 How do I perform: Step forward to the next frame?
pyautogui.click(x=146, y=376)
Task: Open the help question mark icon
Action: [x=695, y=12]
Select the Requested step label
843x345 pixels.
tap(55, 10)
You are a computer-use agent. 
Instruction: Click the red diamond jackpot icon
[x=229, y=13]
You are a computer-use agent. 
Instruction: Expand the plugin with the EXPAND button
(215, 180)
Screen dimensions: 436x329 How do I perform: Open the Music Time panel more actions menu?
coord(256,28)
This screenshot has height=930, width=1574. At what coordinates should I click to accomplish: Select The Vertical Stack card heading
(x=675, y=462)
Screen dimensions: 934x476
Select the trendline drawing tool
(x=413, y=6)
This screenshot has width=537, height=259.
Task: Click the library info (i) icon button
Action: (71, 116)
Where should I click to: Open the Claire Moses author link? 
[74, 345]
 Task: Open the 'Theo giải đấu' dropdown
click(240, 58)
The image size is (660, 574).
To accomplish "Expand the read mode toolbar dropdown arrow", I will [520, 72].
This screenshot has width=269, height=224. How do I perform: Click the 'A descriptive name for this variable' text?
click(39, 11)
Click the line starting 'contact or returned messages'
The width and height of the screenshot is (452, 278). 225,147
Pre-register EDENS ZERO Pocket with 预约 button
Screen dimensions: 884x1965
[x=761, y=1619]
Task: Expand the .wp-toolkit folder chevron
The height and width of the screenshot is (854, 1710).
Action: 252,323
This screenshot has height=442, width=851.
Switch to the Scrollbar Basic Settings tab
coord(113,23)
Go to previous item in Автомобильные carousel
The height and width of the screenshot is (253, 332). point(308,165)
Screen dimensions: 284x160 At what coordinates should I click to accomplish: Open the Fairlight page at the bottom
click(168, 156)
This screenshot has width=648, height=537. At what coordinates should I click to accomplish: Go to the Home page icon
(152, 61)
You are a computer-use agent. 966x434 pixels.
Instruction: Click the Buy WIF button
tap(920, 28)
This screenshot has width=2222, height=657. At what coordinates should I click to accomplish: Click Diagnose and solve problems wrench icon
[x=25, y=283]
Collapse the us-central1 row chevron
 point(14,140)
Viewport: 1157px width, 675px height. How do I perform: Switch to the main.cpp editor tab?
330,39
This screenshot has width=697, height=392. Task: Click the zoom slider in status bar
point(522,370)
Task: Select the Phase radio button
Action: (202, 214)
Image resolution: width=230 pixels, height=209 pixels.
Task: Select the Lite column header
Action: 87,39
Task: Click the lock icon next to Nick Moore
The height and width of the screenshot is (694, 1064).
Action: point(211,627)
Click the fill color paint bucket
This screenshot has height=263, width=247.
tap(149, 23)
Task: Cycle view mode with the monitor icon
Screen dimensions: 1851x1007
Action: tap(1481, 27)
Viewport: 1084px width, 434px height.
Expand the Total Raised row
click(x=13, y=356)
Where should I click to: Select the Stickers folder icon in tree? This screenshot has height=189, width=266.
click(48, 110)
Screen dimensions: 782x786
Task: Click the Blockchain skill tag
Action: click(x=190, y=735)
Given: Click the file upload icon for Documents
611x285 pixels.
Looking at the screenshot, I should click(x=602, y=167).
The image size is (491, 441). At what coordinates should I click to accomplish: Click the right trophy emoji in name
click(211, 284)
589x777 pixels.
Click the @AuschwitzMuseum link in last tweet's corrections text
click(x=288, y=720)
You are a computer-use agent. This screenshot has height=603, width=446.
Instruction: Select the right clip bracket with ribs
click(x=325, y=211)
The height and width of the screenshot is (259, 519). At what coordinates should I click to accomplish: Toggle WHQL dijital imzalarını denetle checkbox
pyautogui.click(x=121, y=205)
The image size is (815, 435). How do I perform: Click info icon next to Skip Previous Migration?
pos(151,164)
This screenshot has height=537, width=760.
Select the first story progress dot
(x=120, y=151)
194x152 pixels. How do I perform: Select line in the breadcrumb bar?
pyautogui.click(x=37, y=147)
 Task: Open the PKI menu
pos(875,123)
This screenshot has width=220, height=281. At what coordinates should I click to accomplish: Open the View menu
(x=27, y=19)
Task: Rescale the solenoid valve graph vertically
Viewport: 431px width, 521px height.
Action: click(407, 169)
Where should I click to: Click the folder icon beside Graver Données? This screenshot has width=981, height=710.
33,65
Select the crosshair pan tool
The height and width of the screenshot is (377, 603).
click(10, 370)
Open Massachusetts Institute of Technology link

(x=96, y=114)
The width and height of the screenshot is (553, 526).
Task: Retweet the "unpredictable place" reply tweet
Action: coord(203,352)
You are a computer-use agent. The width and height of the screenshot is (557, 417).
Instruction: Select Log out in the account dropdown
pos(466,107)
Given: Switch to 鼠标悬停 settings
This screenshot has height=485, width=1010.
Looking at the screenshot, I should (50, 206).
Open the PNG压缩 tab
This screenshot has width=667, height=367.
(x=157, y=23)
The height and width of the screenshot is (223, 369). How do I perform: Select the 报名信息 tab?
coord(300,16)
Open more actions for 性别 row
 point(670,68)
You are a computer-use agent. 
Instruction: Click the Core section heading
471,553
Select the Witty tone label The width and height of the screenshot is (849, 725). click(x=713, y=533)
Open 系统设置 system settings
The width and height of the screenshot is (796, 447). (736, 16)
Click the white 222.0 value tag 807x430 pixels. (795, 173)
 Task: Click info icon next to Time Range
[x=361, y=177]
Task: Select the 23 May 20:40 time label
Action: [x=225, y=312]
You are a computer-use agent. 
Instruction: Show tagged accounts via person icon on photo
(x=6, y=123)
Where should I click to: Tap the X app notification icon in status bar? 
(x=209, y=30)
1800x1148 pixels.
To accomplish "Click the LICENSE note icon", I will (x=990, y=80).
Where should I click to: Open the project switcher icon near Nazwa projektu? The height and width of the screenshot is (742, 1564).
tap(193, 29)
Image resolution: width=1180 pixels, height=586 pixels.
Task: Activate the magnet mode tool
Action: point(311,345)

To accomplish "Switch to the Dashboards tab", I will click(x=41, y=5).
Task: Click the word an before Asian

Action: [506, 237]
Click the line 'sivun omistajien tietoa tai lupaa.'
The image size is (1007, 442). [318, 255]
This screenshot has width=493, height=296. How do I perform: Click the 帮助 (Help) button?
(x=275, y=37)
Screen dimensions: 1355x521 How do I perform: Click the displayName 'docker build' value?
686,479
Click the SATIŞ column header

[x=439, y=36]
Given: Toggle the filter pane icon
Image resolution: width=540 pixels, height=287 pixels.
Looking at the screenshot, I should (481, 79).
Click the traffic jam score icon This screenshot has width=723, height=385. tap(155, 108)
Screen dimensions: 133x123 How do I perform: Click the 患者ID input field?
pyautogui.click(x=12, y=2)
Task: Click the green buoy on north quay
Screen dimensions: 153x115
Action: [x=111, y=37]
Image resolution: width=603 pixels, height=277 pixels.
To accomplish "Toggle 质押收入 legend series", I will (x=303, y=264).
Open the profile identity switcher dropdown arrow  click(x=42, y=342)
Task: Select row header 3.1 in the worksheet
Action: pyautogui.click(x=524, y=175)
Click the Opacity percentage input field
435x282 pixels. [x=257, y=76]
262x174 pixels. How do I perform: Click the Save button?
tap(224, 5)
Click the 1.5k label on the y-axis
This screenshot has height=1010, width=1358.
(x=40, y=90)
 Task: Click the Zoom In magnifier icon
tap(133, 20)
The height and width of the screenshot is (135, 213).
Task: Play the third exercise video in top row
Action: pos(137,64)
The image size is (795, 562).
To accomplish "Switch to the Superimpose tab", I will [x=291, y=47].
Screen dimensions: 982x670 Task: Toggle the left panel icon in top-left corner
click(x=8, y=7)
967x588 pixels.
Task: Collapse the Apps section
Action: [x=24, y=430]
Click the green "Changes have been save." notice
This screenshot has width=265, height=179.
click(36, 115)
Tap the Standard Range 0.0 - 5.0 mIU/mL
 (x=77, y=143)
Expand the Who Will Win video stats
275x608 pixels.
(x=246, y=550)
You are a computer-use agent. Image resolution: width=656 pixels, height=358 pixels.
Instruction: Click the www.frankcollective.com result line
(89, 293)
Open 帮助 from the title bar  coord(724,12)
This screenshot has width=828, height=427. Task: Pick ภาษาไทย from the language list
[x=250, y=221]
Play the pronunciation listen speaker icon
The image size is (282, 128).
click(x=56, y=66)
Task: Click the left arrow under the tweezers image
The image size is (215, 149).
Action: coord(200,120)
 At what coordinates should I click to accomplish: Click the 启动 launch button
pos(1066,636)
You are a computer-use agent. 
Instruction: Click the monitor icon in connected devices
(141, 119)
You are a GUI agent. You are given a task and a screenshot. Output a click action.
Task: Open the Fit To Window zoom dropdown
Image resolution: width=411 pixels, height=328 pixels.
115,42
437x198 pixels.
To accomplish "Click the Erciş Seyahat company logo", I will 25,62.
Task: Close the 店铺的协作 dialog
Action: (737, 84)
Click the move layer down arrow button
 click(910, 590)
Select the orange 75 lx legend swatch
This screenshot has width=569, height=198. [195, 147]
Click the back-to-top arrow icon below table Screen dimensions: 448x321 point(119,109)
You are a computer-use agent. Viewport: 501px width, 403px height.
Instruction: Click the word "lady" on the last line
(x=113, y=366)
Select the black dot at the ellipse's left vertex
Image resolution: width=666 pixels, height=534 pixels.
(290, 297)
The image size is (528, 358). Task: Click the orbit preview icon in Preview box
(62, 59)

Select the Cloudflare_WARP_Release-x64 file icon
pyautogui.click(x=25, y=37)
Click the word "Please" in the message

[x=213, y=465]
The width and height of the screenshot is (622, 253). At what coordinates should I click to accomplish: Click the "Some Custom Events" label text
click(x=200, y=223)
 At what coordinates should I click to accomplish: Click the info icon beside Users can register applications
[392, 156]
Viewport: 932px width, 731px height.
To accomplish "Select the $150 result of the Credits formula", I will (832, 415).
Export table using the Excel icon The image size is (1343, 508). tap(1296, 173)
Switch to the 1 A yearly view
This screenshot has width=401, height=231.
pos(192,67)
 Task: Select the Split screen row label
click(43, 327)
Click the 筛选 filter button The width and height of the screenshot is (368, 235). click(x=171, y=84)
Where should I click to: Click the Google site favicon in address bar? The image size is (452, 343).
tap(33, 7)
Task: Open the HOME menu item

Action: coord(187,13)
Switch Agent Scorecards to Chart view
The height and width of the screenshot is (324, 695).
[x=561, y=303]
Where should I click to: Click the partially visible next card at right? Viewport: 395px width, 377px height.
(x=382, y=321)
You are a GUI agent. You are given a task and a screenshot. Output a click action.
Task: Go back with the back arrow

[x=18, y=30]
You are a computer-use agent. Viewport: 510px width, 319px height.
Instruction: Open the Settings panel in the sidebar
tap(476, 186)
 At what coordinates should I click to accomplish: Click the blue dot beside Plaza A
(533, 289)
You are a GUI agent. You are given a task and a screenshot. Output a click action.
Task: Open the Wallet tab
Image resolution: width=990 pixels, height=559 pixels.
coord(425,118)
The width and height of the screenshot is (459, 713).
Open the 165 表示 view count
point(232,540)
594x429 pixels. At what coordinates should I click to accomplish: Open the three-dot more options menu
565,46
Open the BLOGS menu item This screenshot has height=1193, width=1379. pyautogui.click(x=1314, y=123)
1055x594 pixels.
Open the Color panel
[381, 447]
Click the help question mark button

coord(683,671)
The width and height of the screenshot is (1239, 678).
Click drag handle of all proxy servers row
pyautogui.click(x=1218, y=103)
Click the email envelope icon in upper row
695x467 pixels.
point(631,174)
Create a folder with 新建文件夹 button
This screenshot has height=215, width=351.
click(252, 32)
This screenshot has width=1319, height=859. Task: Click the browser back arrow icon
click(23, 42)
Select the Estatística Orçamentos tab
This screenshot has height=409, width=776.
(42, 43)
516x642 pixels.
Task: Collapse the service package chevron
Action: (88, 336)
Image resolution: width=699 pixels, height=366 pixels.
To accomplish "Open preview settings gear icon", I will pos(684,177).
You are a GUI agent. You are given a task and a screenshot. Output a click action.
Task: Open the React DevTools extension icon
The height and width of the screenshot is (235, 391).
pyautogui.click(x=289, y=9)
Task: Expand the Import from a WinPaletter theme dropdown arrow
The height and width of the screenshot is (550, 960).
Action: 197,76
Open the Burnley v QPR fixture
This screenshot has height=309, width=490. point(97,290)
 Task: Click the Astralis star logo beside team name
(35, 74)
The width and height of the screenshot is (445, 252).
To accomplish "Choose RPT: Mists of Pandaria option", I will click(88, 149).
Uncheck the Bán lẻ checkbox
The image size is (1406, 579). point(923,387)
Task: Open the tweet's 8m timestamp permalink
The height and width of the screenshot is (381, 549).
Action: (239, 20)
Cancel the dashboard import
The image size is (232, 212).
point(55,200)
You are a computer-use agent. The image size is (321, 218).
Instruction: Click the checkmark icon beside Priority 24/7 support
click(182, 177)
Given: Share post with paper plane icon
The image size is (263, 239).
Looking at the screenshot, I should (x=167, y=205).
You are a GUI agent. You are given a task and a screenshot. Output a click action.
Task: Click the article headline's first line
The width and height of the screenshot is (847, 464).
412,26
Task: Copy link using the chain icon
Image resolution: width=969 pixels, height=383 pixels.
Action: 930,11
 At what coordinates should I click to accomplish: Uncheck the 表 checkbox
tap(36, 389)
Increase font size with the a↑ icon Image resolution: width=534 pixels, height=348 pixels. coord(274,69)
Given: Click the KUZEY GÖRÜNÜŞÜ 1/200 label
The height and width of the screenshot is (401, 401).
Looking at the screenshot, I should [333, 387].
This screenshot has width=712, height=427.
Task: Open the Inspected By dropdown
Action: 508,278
-.-.-
### To do
All lines that hold the word "green" should be copied from the data.

### Final answer
Task: Click the green buoy on north quay
Click the green "Changes have been save." notice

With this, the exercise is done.